Monday, Feb. 09, 1970
The Palace Guard
As Britain's Prime Minister Harold Wilson arrived at the south portico of the White House last week, he may have had a fleeting fancy that he had come to a banana republic or a Balkan kingdom. On hand to greet him were a squad of White House guards caparisoned in Graustarkian dress uniforms festooned with gold braid and nipped at the waist with black leather gunbelts. The black vinyl hats trimmed in gold suggested, by turns, a Ruritanian palace guard, a Belgian customs inspector, and Prince Danilo in The Merry Widow.

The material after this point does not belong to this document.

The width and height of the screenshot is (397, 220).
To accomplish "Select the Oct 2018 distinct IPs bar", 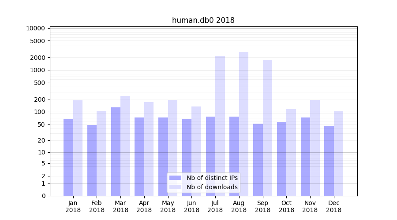I will [x=281, y=158].
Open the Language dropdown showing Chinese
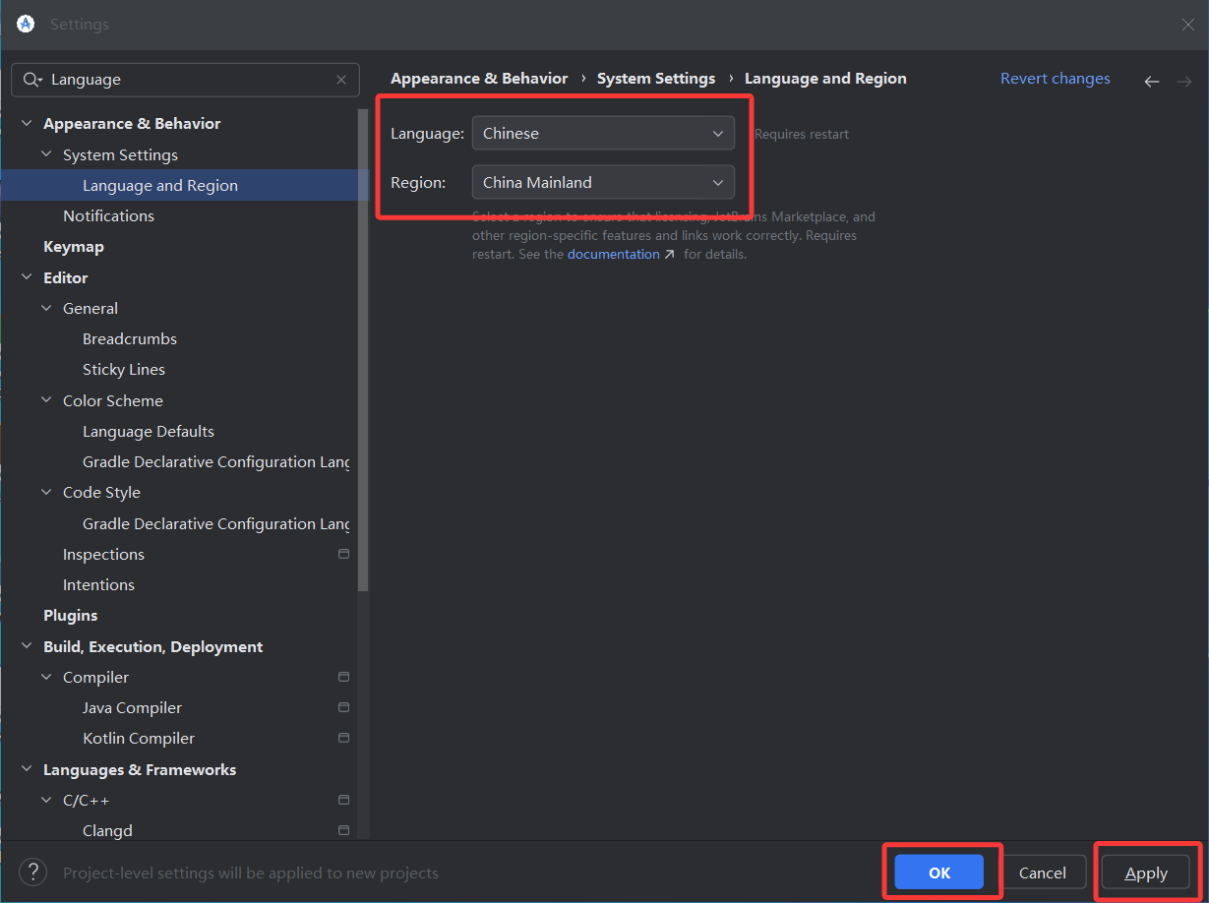The height and width of the screenshot is (903, 1209). coord(603,134)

The President was impressed during his European tour last year by the shakos and braids of the ceremonial guards he encountered. Nixon--who himself wears, somber grays and blues--had his staff order some kitschily elaborate threads for 150 of his White House police from a Washington military tailor. What did the President think of the uniform? "He likes it," reported Press Secretary Ron Ziegler. Some guests may have wondered whether the White House would soon revert to its old name. For a time, in the 19th century, the executive mansion was known as the President's Palace.

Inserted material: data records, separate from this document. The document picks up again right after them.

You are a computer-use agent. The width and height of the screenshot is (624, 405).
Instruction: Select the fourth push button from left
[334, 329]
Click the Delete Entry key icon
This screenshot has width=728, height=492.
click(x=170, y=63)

The Nixonian court jester may well be Red Skelton. Last week, in the first of a series of "Evenings at the White House," Skelton gave the VIP-studded audience the kind of entertainment that has made him a sort of cultural hero to Nixon's generation. After all the belly laughs were over ("I played golf today and shot a 72; tomorrow I'm going to play the second hole"), Skelton displayed an old trouper's feel for his audience by dramatically reciting the Pledge of Allegiance to the Flag amid a reverential hush.